Prof Chris Pugh
Professor Chris Pugh, oucags director
Chris is Professor of Renal Medicine at Oxford University, and is also an Honorary Consultant Physician at the Oxford University Hospitals NHS Trust, and a Fellow of Kellogg College, Oxford.
He divides his time between outpatient clinics in nephrology, research in hypoxia biology, a project on the application of real-time physiological monitoring to the care of patients on dialysis, overseeing Oxford’s Graduate-Entry Medical Course, running OUCAGS, and being an Associate Dean in HETV.
Overall, he is motivated by the variety of his activities, the excitement of discovery science, the potential that arises from application of novel methodology, the esprit de corps that comes from working in teams, the hope of important clinical translation of the discoveries, and the stimulation of interaction with students, trainees and importantly his family.
His career decisions have been driven by a mixture of fortune, opportunity, opportunism and calculated risk taking; they have not always been right but a mixture of optimism, pessimism, determination, wit and stupidity leads him to think it has gone all right (so far)!
Pathway to clinical academia
Chris studied pre-clinical medicine at Oxford between 1975-8, became captivated by immunology and obtained a doctorate for studies on dendritic cells from rat peripheral lymph.
He then worked as a Departmental Demonstrator in the Sir William Dunn School of Pathology, Oxford, before being persuaded to undertake clinical studies and eventually qualifying in 1985. Following junior jobs in Oxford, Shrewsbury and London, and three failed attempts at passing MRCP, Chris returned to Oxford as a Medical Registrar, keen to rekindle his research interests.
[My] career decisions have been driven by a mixture of fortune, opportunity, opportunism and calculated risk taking.
- Prof Chris Pugh
After some debate he decided to change fields and obtain training in molecular biology, which had evolved since he had undertaken his doctorate and clearly had potential for major impact in biomedical science.

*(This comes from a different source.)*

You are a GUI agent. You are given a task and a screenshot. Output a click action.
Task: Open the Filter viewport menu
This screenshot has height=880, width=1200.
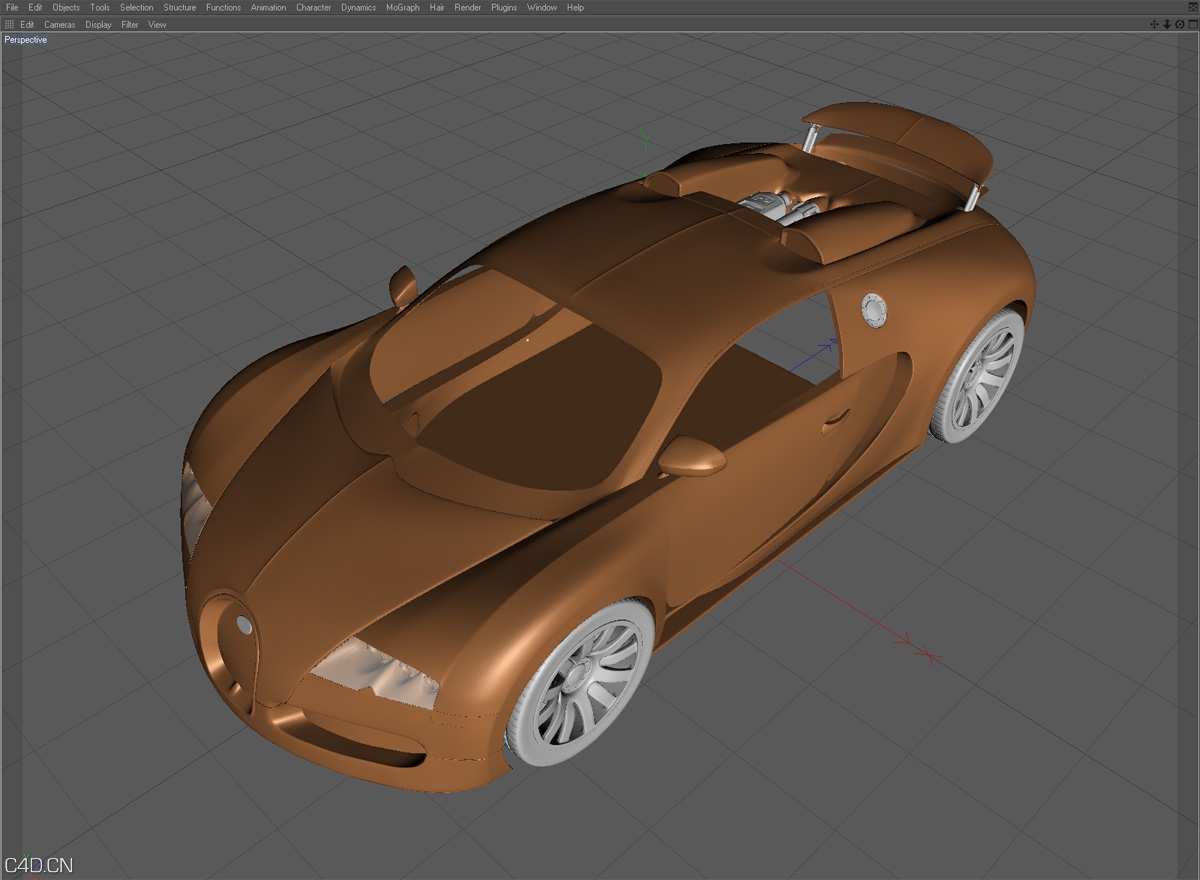pyautogui.click(x=130, y=24)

He obtained MRC funding (Training Fellowship, then Clinician Scientist Fellowship and then successive MRC Senior Fellowships) to work with Peter Ratcliffe, to understand how cells sense and respond to hypoxia.
Research and collaborations
Overall, the work has defined the HIF pathway, a highly conserved and widely operative system of transcriptional regulation by oxygen, has identified protein hydroxylation as a new post-translational regulatory mechanism, and defined the prolyl and asparaginyl hydroxylases, that act as cellular oxygen sensors in the control of these responses. (Listen to Chris on Renal Disease, or visit his departmental page.)
Latterly, Chris has teamed up with a group of biomedical engineers, led by Lionel Tarassenko, in trying to use novel techniques for monitoring vital signs of patients undergoing dialysis with a view to preventing hypotensive episodes.
Chris has been involved in founding two University spin-out companies, one relating to his hypoxia research and the other based on the bioengineering projects.
Other leadership roles
Chris became a Fellow of the Royal College of Physicians in 2000 and was elected to Fellowship of the Academy of Medical Sciences in 2003. He has served on their Clinical Lectureship Starter Grant panel and is now Clinical Chair of the Academy's Careers Committee.
He has a long-standing commitment to teaching, and currently chairs the committee overseeing the Oxford Graduate-Entry Medical Course.